By Sujeet Kumar
RAIPUR, India (Reuters) - Doctors in the Indian state of Chhattisgarh performed hysterectomies on poor village women without a valid medical reason in order to claim money from a national insurance scheme, the state's health minister said on Wednesday.
Under the program launched in 2008, doctors can claim up to 30,000 rupees ($540) to treat poor families, providing a safety net to help pay for expensive hospital surgeries. But critics say the program was exploited by unscrupulous doctors.
"The women were deliberately ill-advised by doctors who removed their uterus to get money," Amar Agrawal, Chhattisgarh's health minister told Reuters.
"As per my information the doctors have so far managed to make roughly 2 crore (10 million) rupees ($360,000) in recent months by removing uteruses without any valid medical reasons."

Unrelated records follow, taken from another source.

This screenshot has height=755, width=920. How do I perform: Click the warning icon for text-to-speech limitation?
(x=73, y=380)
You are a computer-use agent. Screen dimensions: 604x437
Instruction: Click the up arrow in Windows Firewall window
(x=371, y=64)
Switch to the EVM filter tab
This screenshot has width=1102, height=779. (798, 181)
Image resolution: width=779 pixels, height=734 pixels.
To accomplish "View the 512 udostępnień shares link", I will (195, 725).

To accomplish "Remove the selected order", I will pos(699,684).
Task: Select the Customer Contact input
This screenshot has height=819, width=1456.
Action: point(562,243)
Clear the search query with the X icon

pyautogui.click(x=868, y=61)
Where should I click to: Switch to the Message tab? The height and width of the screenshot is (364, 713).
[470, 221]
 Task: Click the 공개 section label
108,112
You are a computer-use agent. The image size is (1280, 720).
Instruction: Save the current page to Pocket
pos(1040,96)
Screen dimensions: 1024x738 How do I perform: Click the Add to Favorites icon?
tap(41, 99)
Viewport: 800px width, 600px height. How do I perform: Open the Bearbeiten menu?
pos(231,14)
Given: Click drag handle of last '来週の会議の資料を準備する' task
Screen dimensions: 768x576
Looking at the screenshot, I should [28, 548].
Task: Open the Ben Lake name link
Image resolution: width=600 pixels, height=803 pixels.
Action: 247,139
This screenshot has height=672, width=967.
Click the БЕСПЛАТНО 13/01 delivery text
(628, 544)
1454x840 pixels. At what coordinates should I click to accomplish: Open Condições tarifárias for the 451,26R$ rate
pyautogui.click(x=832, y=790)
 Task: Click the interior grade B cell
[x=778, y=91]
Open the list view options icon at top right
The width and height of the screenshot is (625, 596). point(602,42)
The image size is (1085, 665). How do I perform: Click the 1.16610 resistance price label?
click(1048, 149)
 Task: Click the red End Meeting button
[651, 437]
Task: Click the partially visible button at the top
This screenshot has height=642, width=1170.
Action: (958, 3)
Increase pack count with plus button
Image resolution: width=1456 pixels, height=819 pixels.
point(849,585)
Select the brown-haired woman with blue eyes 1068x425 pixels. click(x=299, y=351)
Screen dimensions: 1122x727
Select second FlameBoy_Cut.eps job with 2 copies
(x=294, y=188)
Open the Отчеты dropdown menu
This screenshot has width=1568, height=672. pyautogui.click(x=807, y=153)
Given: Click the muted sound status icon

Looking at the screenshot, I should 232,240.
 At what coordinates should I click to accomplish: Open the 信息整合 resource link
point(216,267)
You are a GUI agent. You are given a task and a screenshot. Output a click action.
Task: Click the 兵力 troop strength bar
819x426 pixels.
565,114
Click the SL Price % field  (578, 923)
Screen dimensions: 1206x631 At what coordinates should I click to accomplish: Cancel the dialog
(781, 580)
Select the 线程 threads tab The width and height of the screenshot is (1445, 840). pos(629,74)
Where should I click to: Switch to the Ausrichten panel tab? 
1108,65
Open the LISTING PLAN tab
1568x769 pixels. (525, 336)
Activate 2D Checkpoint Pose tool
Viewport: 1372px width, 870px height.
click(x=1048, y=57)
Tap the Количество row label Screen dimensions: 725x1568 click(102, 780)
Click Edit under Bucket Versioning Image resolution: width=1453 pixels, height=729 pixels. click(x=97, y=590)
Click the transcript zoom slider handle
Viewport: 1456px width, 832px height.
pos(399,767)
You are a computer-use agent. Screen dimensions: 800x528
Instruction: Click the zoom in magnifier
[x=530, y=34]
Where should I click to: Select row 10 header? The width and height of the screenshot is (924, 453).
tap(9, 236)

The state government examined 1,800 hysterectomies performed in the impoverished state as part of an investigation into the alleged scam. Many of the operations were suspected to have been performed illegally, government sources told Reuters.
A woman cannot bear children after the removal of a uterus and the procedure is often accompanied by the removal of ovaries, which some studies have linked to early onset of osteoporosis and other serious side effects.
Raman Kataria, a physician with a non-profit organization in rural Chhattisgarh, said government policy was abused because of the absence of an external governing body and standard treatment guidelines.
"There has to be a regulatory body," he said. "It cannot be left to the devices of these care providers."
Multiple pregnancies, early childbearing, malnutrition and traumatic home deliveries make rural women in India susceptible to multiple problems of the uterus.
A similar scandal was reported in 2010 by media in the state of Andhra Pradesh, where many illiterate village women between 20 and 40 years of age underwent hysterectomies.
A recent Thomson Reuters TrustLaw poll, based on parameters such as quality of health services, education levels and the threat of sexual violence, ranked India as the worst country to be a woman in the G20 group of nations.